**Directive 1**
Update the passage on PLS regression: rewrite it starting with the words "The results of" and ending after "of the model.", with "graphs" changed to "plots".
**Directive 2**
From the text on PLS regression, list every numerical value written in digits that is given for r2 or Q2.

The optimum number of latent variables to be included in the PLS regression model (comparable to the number of significant principal components in a principal components decomposition) is generally determined through cross-validation, using a leave-x-out procedure. In a leave-x-out procedure, regression models are calculated for subsets of the data. These regression models are then used to predict the y values for the observations that were excluded from the model. This process is iterated so that each obervation is left out and predicted exactly one time. An r2-like statistic, usually called Q2, is then calculated based on the sum of the squared differences between the observed y values and the predictions calculated with the models from which the observations were excluded. This procedure gives a robust indication of the predictive properties of a model. if this process is repeated for models with increasing numbers of latent variables, there usually is a model with an optimum number of latent variables, for which the Q2 value is at a maximum. This number of latent variables, under a few additional constraints, is chosen as the best number of latent variables for a particular model. The 'significance' of Q2 is not formally codified, but as a rule of thumb, for a good model, Q2 should be less than 0.2 lower than r2 , i.e. if r2 = 0.88, then Q2 should be > 0.68 for a good model. Additionally, Q2 should be higher than ca. 0.4 to be Feaningful. A Q2 of < 0 indicates a model that predicts worse than chance.
The results of a PLS regression are usually expressed as graphs of predicted vs. observed dependent values, the correlation coefficient r2 for these predicted vs. observed dependent values, and the cross-validated or leave-one-out r2 or Q2 The r2 indicates the fit of the correlation, while the Q2 , as said, indicates the predictive power of the model.

**Stored data**

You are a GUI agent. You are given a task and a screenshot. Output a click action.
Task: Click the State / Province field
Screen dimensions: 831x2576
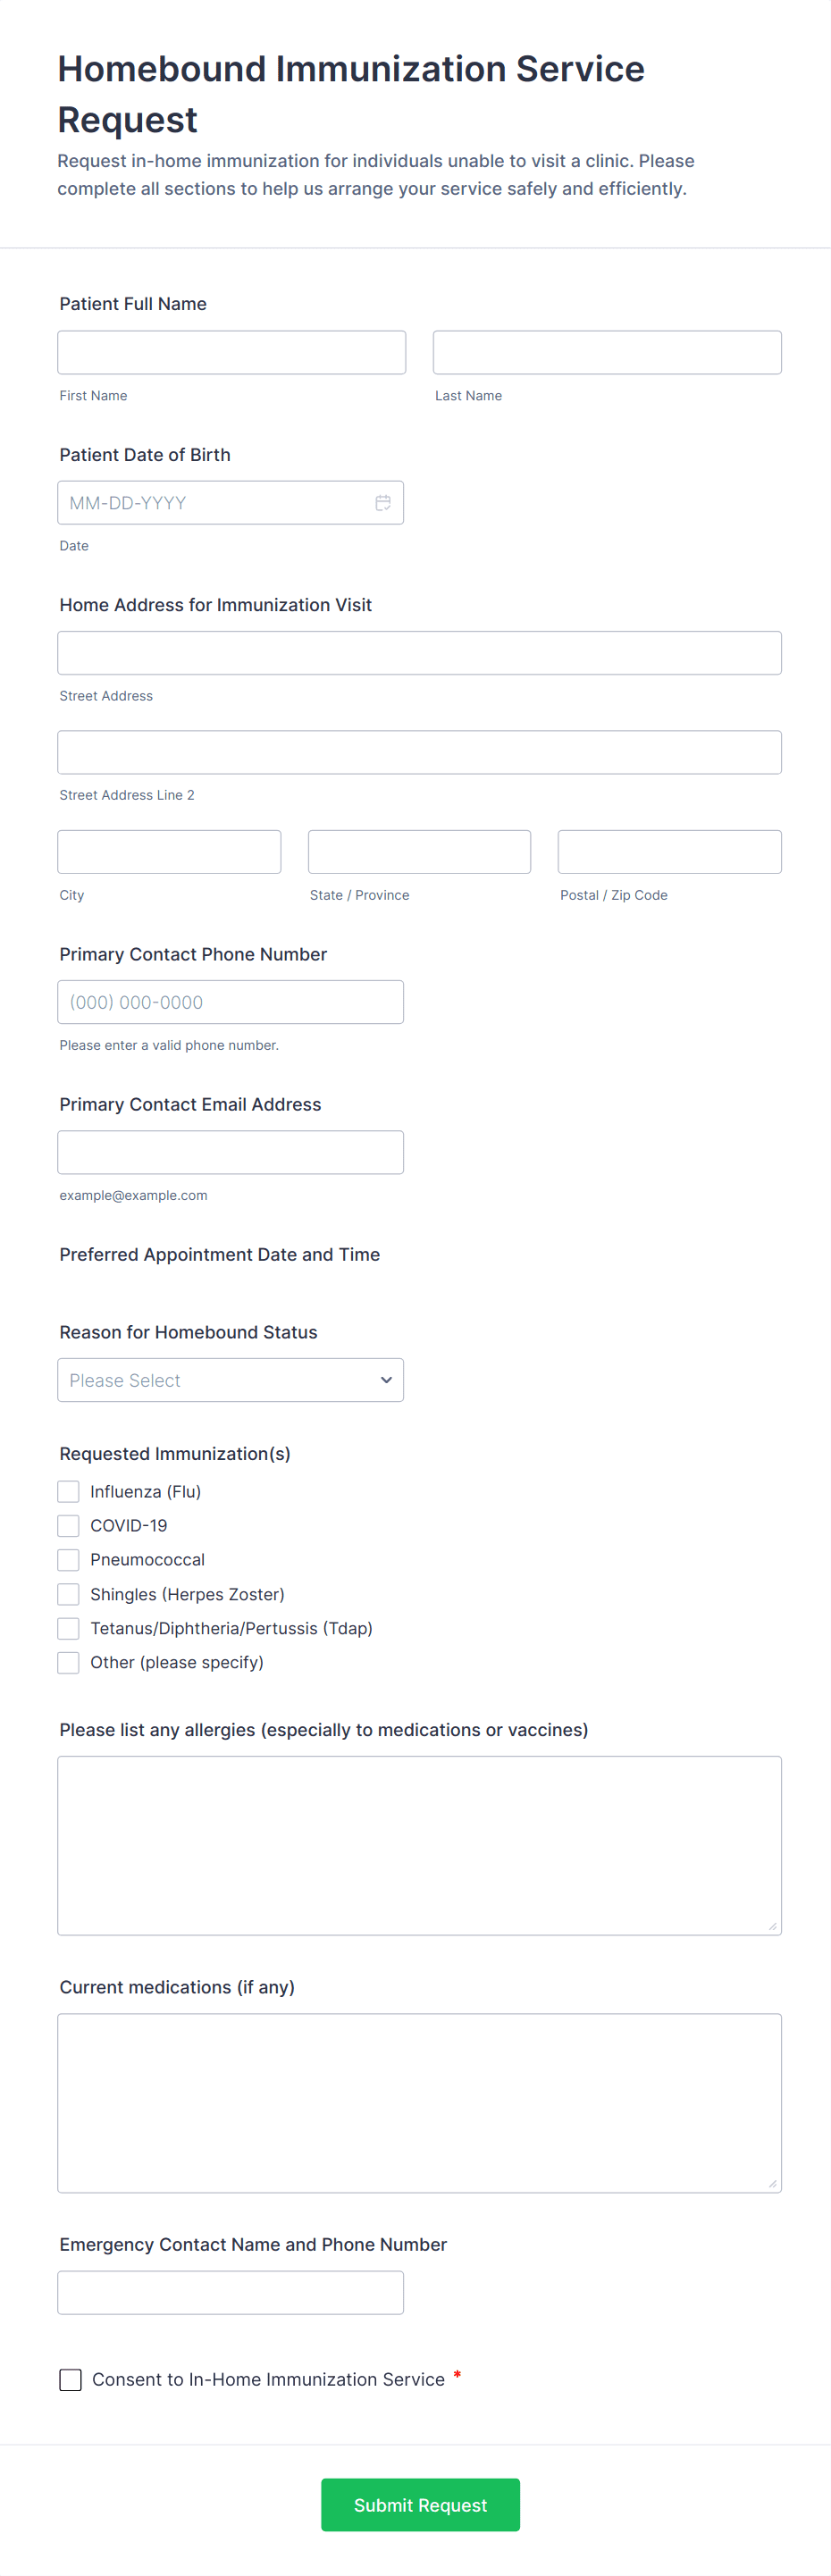[419, 852]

**Full solution 1**
The results of a PLS regression are usually expressed as plots of predicted vs. observed dependent values, the correlation coefficient r2 for these predicted vs. observed dependent values, and the cross-validated or leave-one-out r2 or Q2 The r2 indicates the fit of the correlation, while the Q2 , as said, indicates the predictive power of the model.

**Full solution 2**
- 0.2
- 0.88
- 0.68
- 0.4
- 0